=== Section Start ===

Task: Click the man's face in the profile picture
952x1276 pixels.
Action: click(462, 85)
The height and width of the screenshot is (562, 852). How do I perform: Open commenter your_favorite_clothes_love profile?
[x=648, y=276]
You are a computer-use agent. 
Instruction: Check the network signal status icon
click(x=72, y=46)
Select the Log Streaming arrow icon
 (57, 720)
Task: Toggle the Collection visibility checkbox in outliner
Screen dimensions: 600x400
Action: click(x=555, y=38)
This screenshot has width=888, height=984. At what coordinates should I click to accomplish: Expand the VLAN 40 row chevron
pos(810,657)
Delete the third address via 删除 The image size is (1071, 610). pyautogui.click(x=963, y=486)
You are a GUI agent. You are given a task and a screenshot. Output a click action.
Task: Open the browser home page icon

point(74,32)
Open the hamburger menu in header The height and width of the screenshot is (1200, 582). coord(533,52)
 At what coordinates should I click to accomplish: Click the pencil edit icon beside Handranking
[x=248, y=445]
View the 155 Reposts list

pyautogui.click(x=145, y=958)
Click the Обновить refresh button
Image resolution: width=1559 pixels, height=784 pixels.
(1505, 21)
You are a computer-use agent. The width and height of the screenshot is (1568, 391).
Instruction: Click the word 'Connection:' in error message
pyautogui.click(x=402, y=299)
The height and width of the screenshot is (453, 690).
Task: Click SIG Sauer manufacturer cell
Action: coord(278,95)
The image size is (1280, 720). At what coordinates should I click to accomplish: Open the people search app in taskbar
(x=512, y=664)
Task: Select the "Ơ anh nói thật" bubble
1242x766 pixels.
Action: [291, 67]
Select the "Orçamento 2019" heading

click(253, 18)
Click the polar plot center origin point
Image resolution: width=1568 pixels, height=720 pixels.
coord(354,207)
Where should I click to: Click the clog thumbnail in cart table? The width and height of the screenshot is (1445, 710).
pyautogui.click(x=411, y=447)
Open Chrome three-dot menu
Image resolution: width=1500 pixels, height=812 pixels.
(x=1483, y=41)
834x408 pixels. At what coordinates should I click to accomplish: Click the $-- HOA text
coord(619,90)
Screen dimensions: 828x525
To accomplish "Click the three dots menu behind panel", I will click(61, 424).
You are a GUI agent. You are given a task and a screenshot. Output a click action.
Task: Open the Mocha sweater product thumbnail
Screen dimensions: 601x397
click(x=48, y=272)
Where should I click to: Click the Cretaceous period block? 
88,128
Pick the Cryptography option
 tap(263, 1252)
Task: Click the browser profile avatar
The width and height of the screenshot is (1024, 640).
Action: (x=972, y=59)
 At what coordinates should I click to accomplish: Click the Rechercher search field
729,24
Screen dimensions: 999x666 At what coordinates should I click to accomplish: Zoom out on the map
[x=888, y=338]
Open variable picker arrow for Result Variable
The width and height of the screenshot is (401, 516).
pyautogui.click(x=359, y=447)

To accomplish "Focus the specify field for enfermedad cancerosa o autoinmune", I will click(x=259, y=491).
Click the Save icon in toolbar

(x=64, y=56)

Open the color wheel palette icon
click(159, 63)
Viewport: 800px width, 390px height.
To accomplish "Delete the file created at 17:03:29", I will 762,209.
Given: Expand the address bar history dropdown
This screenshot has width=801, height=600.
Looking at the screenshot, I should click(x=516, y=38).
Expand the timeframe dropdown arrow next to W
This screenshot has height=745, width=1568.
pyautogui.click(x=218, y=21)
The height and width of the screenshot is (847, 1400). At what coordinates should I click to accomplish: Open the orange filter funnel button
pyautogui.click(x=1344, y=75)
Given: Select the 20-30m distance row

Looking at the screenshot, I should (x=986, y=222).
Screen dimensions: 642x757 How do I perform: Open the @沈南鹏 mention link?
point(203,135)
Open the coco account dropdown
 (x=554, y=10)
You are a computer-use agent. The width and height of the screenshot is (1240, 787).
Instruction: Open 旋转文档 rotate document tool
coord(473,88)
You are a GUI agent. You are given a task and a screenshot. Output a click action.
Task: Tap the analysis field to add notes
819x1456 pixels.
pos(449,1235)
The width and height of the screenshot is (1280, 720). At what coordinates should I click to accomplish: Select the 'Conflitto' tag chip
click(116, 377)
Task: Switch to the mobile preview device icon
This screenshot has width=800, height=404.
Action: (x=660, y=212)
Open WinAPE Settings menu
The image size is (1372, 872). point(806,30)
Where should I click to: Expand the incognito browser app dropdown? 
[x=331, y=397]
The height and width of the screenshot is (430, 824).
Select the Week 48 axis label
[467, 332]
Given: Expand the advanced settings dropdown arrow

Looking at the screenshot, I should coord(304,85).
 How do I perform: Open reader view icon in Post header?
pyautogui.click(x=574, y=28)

=== Section End ===

Using the entries above, copy out all lines that contain the string "computer".

You are a computer-use agent. 
You are a computer-use agent. The width and height of the screenshot is (1568, 391).
You are a computer-use agent. The width and height of the screenshot is (1240, 787).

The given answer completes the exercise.